Fisco e prostituzione

Anche in Italia la modernità, tra le varie forme in cui può esprimersi, ha assunto quella di una maggiore considerazione verso chi del sesso fa una libera professione, intendendo, per “libera”, l’assenza di costrizione da parte di eventuali sfruttatori. Questa maggiore considerazione, per ora, è circoscritta all’aspetto fiscale. Sarà forse l’esigenza di cassa o il venire incontro a un pensiero sempre più diffuso di equità, ma il dato è che se fino a poco tempo fa i tentativi di assoggettare a tributi i proventi delle attività di prostituzione erano puntualmente respinti, le cose iniziano a cambiare. Prima, gli stessi operatori del settore che volevano spontaneamente collocare la loro professione all’interno di una categoria che consentisse di presentare una regolare dichiarazione dei redditi, erano destinatari di un rifiuto, nel senso che Camere di Commercio e Agenzia delle Entrate non li ammettevano ad aprire partite Iva e posizioni fiscali in genere. In altri casi la Guardia di Finanza apriva procedure di accertamento che puntualmente erano impugnate e annullate dalle Commissioni Tributarie per la mancanza di una regolamentazione che assoggettasse a tassazione il corrispettivo di prestazioni sessuali. A invertire la rotta ci ha pensato la sezione tributaria della Corte di Cassazione, con la sentenza n. 15596 del 2016.

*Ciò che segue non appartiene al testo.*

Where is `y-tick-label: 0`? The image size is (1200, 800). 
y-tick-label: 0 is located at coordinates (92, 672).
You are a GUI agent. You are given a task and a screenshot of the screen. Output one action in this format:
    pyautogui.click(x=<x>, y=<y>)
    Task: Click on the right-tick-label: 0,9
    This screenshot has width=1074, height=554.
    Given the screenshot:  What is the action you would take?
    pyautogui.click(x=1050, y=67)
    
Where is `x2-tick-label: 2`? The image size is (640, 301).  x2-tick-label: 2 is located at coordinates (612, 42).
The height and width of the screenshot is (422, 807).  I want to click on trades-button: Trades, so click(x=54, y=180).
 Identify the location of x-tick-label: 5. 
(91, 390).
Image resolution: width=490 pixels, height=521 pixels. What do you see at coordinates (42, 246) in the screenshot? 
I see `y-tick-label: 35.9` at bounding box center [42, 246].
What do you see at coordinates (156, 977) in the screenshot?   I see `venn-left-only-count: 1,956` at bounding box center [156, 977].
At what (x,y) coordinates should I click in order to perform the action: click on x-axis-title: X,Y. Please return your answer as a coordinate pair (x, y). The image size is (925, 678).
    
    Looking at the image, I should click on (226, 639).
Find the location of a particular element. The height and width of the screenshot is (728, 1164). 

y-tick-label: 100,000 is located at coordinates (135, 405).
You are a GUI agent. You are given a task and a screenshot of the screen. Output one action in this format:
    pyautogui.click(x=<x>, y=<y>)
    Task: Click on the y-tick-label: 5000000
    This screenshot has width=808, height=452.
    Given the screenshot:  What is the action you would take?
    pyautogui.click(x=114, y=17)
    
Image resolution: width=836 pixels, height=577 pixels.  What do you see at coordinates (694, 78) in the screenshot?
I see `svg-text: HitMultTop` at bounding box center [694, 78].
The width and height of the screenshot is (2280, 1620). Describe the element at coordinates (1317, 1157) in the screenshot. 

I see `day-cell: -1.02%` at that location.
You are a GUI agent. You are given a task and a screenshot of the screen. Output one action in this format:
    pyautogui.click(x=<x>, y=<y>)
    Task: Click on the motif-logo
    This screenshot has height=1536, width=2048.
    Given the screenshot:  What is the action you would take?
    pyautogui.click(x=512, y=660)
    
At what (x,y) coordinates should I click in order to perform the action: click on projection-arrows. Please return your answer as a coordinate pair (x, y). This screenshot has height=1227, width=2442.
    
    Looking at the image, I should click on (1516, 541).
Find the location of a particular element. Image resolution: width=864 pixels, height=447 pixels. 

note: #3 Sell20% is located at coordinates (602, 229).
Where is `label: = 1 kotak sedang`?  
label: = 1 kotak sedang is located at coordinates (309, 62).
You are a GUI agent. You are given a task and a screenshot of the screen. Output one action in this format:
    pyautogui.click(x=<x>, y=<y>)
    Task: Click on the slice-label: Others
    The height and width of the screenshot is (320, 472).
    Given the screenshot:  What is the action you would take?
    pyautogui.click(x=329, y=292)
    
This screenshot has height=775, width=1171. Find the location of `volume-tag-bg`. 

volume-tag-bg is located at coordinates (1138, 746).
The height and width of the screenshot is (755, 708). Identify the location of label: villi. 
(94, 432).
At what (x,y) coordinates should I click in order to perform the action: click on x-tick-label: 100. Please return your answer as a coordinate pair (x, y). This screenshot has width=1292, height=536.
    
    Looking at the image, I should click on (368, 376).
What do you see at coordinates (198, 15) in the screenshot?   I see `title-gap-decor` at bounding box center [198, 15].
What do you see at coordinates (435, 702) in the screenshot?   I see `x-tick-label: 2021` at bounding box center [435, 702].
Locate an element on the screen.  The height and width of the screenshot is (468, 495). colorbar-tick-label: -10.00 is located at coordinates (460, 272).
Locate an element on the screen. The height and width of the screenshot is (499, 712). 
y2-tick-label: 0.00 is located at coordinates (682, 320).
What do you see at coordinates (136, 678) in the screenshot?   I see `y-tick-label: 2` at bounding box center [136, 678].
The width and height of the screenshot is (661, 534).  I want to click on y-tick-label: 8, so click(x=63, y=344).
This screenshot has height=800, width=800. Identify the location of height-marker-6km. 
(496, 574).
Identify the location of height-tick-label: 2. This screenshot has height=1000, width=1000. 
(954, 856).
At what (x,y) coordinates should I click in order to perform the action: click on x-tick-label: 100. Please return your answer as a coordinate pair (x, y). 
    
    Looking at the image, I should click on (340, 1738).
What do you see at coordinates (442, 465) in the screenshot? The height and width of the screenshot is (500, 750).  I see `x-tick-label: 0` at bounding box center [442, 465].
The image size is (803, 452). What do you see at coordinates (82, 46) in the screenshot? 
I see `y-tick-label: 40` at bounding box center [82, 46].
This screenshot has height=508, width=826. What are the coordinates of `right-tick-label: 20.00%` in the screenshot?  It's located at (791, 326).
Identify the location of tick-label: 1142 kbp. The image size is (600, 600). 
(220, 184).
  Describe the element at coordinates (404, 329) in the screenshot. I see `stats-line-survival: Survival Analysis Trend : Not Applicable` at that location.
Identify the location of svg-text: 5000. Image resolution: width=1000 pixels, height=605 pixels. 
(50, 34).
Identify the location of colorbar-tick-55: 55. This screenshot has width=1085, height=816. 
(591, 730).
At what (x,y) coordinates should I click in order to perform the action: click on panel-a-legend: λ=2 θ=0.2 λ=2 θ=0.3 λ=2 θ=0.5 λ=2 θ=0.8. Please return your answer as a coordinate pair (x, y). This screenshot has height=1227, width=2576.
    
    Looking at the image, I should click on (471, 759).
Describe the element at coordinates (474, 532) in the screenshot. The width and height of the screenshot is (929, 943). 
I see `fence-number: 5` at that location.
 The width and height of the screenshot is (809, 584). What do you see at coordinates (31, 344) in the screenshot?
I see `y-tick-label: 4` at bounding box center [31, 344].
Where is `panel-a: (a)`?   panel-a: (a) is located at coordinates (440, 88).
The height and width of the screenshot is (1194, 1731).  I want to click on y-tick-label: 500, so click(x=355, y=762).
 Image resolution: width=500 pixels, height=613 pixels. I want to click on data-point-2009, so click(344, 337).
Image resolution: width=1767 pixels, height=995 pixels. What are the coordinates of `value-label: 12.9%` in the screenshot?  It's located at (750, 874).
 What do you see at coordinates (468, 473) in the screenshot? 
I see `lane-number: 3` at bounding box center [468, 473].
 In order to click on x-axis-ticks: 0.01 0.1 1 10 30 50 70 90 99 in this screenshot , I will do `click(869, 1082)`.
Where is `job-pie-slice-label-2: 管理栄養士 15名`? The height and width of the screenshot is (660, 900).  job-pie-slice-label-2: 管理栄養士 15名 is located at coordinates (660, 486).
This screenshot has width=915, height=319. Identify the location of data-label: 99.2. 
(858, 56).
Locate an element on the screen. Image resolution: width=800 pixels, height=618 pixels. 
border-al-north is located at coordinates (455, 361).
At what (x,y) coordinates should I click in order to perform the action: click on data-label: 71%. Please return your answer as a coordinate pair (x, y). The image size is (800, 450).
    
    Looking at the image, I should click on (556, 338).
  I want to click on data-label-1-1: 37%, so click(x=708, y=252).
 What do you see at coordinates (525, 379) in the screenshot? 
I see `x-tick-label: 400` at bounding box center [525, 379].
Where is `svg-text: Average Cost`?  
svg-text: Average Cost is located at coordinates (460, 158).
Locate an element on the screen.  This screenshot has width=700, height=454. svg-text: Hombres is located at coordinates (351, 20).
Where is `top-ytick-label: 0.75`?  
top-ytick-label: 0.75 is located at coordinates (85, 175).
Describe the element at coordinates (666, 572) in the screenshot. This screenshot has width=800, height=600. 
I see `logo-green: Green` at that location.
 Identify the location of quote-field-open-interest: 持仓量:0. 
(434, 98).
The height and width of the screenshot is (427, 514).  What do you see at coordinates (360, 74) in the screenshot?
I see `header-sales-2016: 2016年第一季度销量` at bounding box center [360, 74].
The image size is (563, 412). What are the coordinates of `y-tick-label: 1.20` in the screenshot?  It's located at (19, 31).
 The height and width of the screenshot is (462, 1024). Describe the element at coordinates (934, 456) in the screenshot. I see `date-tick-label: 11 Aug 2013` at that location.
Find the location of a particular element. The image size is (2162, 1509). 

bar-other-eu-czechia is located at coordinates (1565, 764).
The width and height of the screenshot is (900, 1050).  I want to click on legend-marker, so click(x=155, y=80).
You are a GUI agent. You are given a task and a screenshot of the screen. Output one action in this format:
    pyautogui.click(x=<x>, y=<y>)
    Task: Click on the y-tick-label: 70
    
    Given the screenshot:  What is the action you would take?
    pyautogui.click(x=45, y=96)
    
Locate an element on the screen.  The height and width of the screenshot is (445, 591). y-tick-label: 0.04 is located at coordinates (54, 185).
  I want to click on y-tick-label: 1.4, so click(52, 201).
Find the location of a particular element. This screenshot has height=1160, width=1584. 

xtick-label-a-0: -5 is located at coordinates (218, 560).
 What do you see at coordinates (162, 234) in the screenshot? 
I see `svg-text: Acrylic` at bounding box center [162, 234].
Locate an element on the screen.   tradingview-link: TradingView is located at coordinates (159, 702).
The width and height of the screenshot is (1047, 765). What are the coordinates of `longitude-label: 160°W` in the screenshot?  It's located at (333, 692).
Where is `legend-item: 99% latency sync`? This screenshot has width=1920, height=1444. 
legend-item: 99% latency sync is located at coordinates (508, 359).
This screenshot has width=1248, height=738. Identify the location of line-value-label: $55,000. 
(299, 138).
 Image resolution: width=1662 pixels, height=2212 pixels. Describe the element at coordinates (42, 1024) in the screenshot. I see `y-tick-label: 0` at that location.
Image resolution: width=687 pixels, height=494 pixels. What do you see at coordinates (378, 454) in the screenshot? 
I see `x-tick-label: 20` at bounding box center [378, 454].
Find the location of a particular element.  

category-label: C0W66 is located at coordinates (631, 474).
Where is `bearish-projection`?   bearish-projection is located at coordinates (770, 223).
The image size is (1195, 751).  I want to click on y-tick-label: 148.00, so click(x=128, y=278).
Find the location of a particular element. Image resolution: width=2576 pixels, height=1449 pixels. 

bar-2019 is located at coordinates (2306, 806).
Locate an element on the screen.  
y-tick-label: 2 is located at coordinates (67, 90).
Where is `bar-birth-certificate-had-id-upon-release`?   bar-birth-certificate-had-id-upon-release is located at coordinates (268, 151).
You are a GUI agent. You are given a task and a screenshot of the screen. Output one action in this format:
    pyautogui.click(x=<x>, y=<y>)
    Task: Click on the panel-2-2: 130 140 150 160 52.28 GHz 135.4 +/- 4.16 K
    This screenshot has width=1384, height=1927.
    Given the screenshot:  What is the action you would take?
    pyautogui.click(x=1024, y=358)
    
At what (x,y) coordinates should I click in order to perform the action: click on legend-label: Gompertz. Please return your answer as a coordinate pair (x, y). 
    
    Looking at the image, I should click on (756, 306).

Difatti, con questo provvedimento si è sancito il principio secondo cui la prostituzione, “libera” nel senso sopra specificato, è attività lecita e come tale genera un reddito imponibile ai fini IRPEF e, se effettuata in maniera abituale, è soggetta anche alla tassazione IVA. La questione per la quale si è pronunciata la Corte prende le mosse da un accertamento fiscale posto in essere dalla Guardia di Finanza nei confronti di una donna, proprietaria di beni di lusso e titolare di vari conti correnti attivi. Questa Signora, forte dei precedenti in materia, aveva impugnato gli atti sostenendo apertamente che soldi e beni erano i proventi della propria attività di prostituta e quindi liberi da ogni imposizione.
Le è andata decisamente male, poiché gli alti Giudici, nel considerare la natura lecita del lavoro (è solo lo sfruttamento a costituire reato), non hanno avuto esitazione a dichiarare la natura reddituale dei ricavi derivanti dalla vendita del proprio corpo per fini sessuali, da considerarsi, tecnicamente, come “redditi diversi”. Non è mancato il cenno ad una pronunzia della Corte Europea dei diritti dell’Uomo (in breve CEDU), del 2001, che ha riconosciuto l’attività di prostituzione come una prestazione retribuita, ed è stato specificato che la prostituzione abituale od occasionale genera comunque un reddito imponibile alla tassazione Irpef. La differenza è che, in caso di abitualità, questo lavoro rileva anche ai fini della imposizione Iva ai sensi del DPR 633/1972.
L’uovo di Colombo, dunque. I dati sul giro di affari generato dalla prostituzione in Italia sono molto diversi a seconda della fonte che li pubblica, ma è certamente presumibile, dato l’alto numero di offerenti prestazioni sessuali a pagamento, che si assesti intorno ai dieci miliardi di euro l’anno. Certo non sarà facile scovare gli “evasori” in questo specifico mondo, poiché i pagamenti avvengono in nero, ma con i mezzi di accertamento di cui dispone attualmente l’Agenzia Delle Entrate, tenore di vita e titolarità dei beni offriranno inevitabilmente il fianco a prevedibili recuperi di imposte evase e a consentire di far quindi cassa ben ricca con i proventi del meretricio.
Resta aperta una questione etica di non poco conto, e cioè se sia giusto che lo Stato lucri su questo tipo di attività, facendo di tutti i cittadini che lo compongono, anche di quelli che sono visceralmente contrari alla prostituzione, dei fruitori indiretti del denaro che ne deriva. Ma questa è un’altra storia.